Homelessness

New mobile clinic brings health services to the streets in Costa Mesa

The CalOptima Health Street Medicine Program offers services to the homeless population.

NBC Universal, Inc.

A new mobile health clinic launched in the streets of Costa Mesa, marking the second city where the clinic is providing on-demand health services to those experiencing homelessness in Orange County. Hetty Chang reports for the NBC4 News at 4 p.m on Aug. 21, 2024.

A new mobile health clinic launched in the streets of Costa Mesa this month, marking the second city where the clinic is providing on-demand health services to those experiencing homelessness in Orange County.

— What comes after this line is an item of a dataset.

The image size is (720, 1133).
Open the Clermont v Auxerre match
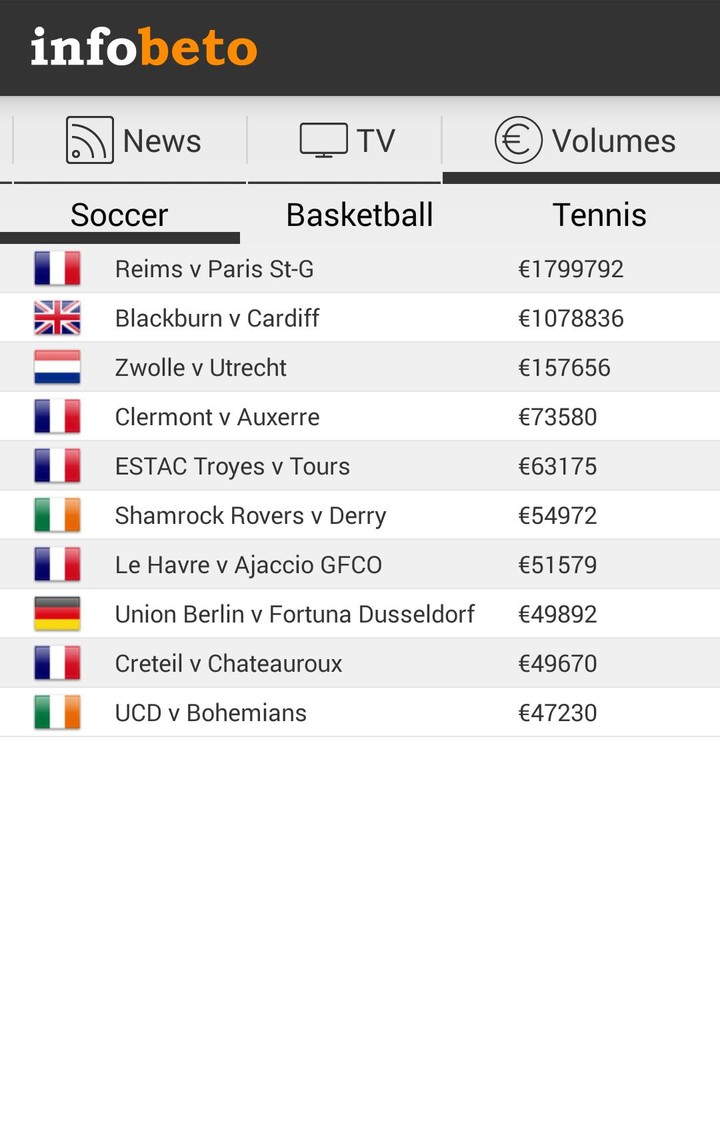pyautogui.click(x=217, y=417)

The CalOptima Health Street Medicine Program offers health and social services to the unhoused population in a county where a total of 7,322 people are experiencing homelessness, according to the Point in Time count in May.

The program operates out of a van, which Alec Bradbury operates. He is a nurse practitioner with the Celebrating Life Community Health Center, which partners with CalOptima.

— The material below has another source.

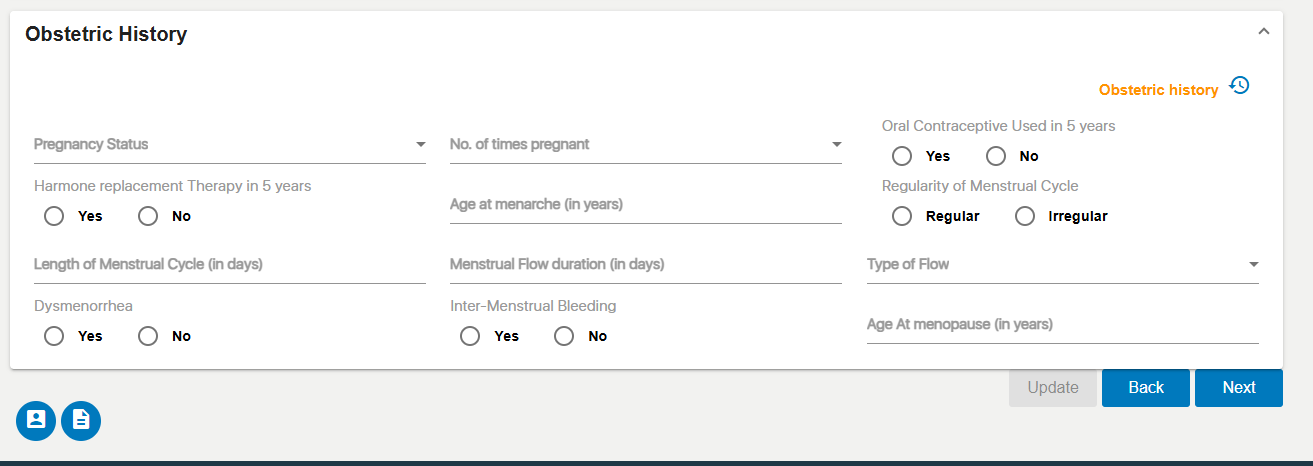
Task: Open the Pregnancy Status dropdown
Action: pos(230,144)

“We make up the medical team in terms of the physical exams and treating the conditions they have,” he said of his colleagues, a licensed vocational nurse and a mental health professional. “We have wound care supplies, we have medications. We have procedural tools as well.”

On Wednesday, the program had been in its eighth day in Costa Mesa, where 300 people are homeless, according to county officials.

“We’ve had 10 different people so far, three of whom hadn’t had a primary care appointment in multiple decades,” said Bradbury. “One of them hadn’t had any medical appointments outside of E-R’s and jails.”

The program launched about 16 months ago in Garden Grove, where Caloptima said it helped those experiencing homelessness with the ultimate goal of getting them off the streets permanently.

“Since then, more than 315 unsheltered individuals have been served by this program,” said Yunkyung Kim, the chief operating officer for CalOptima. “We are proud that twelve of those individuals have been permanently housed.”

“In terms of the most chronically homeless in our community, we've got to get to them where they are,” said Supervisor Katrina Foley, who represents the county’s fifth district. “We need to develop the trust, and a program like the Street Medicine Program helps us to treat people on the streets, treat their ailments treat their health concerns”

Bradbury said, so far, most of the people he has approached have been open to getting help, which is why he says bringing services to the streets does work.

“We’ve had only a few people turn us away,” he said. “We’ve even had a few people turn us away and later that day sought us out and signed up for services.”